How many lines in the records below contain the string "sidebar"? Reply with the number alone.

DATA ROWS:
::::

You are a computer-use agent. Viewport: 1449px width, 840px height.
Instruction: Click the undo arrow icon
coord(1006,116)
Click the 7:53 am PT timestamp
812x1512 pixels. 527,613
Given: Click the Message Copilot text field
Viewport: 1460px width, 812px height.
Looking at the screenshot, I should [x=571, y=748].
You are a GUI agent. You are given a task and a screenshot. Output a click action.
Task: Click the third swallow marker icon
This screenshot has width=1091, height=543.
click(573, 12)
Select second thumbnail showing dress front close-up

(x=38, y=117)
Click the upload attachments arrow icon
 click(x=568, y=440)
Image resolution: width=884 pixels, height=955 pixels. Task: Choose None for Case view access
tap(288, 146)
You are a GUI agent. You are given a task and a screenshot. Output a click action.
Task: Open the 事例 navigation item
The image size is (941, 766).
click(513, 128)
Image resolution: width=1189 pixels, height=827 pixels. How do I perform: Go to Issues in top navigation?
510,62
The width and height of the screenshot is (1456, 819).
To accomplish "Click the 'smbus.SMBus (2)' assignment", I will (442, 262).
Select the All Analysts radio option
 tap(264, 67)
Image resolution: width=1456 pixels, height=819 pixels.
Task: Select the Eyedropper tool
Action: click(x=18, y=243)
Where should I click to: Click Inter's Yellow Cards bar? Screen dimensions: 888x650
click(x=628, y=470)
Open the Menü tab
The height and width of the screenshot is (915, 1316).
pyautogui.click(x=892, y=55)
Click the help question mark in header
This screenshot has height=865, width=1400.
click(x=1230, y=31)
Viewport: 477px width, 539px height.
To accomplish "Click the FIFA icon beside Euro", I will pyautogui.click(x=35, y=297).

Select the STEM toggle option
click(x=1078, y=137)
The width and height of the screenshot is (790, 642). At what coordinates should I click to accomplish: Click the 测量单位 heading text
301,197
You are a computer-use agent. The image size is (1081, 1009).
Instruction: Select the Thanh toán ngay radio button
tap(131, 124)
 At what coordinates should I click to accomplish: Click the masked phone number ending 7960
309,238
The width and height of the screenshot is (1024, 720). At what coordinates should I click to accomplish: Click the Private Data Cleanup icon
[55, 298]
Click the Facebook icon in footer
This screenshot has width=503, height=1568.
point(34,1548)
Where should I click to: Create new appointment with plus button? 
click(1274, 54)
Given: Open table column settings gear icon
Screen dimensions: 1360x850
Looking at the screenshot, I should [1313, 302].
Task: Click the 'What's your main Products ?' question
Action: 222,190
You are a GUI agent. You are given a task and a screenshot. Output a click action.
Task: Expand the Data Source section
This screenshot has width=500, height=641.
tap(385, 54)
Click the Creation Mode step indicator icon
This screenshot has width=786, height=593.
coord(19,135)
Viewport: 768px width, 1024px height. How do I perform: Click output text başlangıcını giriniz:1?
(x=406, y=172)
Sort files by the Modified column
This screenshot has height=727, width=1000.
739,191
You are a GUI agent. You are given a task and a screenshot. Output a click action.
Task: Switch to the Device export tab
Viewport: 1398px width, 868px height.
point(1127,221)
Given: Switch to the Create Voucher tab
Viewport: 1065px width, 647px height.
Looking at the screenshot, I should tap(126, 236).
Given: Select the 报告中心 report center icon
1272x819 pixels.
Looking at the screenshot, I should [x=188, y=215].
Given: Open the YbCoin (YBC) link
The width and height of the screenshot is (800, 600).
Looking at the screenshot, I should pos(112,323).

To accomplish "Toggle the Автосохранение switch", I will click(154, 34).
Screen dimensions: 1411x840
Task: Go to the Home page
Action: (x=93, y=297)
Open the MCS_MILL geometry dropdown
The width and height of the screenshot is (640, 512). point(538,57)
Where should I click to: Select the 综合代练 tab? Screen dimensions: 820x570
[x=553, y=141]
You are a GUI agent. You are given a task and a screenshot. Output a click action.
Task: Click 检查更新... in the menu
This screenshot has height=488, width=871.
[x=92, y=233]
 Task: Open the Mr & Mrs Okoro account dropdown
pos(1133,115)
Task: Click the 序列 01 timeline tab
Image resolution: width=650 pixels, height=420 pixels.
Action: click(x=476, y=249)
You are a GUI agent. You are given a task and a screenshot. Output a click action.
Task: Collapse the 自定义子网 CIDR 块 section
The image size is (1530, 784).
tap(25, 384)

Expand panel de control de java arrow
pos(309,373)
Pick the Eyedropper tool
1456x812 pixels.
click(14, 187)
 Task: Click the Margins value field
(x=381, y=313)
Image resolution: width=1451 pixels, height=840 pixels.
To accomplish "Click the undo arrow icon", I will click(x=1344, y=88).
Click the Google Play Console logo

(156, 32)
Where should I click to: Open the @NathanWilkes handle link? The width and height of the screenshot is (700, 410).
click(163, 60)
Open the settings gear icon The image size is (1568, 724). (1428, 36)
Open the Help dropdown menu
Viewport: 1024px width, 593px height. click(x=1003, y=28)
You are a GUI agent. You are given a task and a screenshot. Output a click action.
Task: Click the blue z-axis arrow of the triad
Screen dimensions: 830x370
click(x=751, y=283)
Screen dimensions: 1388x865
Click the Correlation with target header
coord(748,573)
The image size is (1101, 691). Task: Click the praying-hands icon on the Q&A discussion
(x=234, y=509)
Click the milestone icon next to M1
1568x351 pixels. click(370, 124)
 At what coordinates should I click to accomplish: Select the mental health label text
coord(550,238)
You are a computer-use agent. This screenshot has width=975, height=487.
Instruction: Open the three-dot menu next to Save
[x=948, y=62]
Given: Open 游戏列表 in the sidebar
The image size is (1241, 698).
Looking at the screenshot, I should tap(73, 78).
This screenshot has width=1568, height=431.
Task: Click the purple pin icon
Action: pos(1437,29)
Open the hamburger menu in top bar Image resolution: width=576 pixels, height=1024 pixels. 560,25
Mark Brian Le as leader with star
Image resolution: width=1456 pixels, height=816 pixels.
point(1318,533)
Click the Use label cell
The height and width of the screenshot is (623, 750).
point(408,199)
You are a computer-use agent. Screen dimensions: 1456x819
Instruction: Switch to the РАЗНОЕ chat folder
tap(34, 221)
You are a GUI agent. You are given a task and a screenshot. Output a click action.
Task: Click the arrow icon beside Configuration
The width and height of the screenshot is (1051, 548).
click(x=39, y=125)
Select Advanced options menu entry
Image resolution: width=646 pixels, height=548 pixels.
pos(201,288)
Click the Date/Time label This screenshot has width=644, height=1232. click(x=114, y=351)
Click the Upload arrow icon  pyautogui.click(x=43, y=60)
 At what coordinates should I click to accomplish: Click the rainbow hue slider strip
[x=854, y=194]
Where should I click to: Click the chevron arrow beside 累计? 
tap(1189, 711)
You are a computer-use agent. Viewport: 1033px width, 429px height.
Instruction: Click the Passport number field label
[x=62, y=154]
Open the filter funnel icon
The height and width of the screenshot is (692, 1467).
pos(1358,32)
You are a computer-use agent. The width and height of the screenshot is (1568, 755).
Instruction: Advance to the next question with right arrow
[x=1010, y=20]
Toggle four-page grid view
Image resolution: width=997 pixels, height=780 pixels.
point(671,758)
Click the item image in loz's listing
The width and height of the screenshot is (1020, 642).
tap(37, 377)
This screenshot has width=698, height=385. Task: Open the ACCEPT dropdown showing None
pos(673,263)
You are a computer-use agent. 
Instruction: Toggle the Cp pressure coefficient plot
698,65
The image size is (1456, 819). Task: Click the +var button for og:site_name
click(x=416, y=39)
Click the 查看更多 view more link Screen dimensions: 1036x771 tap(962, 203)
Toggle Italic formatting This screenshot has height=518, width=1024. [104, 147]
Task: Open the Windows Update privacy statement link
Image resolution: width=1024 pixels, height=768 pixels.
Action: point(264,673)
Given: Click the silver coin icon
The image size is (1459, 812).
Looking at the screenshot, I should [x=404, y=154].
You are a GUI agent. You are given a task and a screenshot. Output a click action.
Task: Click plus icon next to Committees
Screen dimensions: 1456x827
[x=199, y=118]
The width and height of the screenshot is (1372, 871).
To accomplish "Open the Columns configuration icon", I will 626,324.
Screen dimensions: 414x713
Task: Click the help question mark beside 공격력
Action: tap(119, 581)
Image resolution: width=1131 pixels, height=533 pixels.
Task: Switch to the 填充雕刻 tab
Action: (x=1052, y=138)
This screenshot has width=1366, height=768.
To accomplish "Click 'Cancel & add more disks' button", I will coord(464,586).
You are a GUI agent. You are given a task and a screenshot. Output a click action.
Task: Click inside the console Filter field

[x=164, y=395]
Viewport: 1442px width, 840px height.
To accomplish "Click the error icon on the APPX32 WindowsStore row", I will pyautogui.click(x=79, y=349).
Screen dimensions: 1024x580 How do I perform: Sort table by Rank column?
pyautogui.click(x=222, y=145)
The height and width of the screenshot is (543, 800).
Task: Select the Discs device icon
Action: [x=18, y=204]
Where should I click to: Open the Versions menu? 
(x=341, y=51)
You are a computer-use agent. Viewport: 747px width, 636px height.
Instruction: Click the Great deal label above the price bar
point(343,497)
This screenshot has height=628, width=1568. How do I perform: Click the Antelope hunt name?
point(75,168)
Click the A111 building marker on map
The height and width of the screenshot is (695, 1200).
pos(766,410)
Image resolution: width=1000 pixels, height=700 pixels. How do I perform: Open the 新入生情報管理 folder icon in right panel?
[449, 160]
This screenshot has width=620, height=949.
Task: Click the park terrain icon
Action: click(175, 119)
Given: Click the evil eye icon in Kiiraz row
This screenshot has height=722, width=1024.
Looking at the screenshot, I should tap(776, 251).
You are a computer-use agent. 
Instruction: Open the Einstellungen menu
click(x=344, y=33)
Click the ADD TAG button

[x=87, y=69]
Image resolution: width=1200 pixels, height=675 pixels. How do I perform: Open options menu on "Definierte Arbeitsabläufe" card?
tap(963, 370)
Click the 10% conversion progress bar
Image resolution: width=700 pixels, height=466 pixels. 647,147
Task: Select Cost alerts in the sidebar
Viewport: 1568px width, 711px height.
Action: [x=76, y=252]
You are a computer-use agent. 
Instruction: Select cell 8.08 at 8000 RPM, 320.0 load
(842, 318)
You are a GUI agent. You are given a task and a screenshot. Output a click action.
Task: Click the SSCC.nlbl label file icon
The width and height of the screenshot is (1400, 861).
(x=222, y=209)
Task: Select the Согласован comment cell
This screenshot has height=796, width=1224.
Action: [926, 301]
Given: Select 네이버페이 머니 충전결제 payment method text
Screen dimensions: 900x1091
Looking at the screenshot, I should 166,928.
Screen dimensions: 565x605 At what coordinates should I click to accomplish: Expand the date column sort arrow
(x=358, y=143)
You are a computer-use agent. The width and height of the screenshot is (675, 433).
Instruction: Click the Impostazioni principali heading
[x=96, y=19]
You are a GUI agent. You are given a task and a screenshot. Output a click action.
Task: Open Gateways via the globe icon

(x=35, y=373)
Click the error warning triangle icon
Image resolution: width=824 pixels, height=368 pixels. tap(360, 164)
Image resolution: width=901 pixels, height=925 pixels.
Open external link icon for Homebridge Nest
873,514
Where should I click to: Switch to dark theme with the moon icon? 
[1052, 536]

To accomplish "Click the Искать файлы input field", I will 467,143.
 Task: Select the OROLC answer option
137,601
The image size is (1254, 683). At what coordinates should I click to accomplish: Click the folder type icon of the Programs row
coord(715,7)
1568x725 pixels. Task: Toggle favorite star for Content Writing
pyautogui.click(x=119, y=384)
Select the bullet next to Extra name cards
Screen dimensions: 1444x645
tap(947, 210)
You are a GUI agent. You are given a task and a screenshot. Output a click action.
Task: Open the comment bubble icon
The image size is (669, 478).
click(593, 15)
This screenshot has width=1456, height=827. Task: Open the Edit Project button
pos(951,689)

::::

REPLY TO THE EXERCISE:
2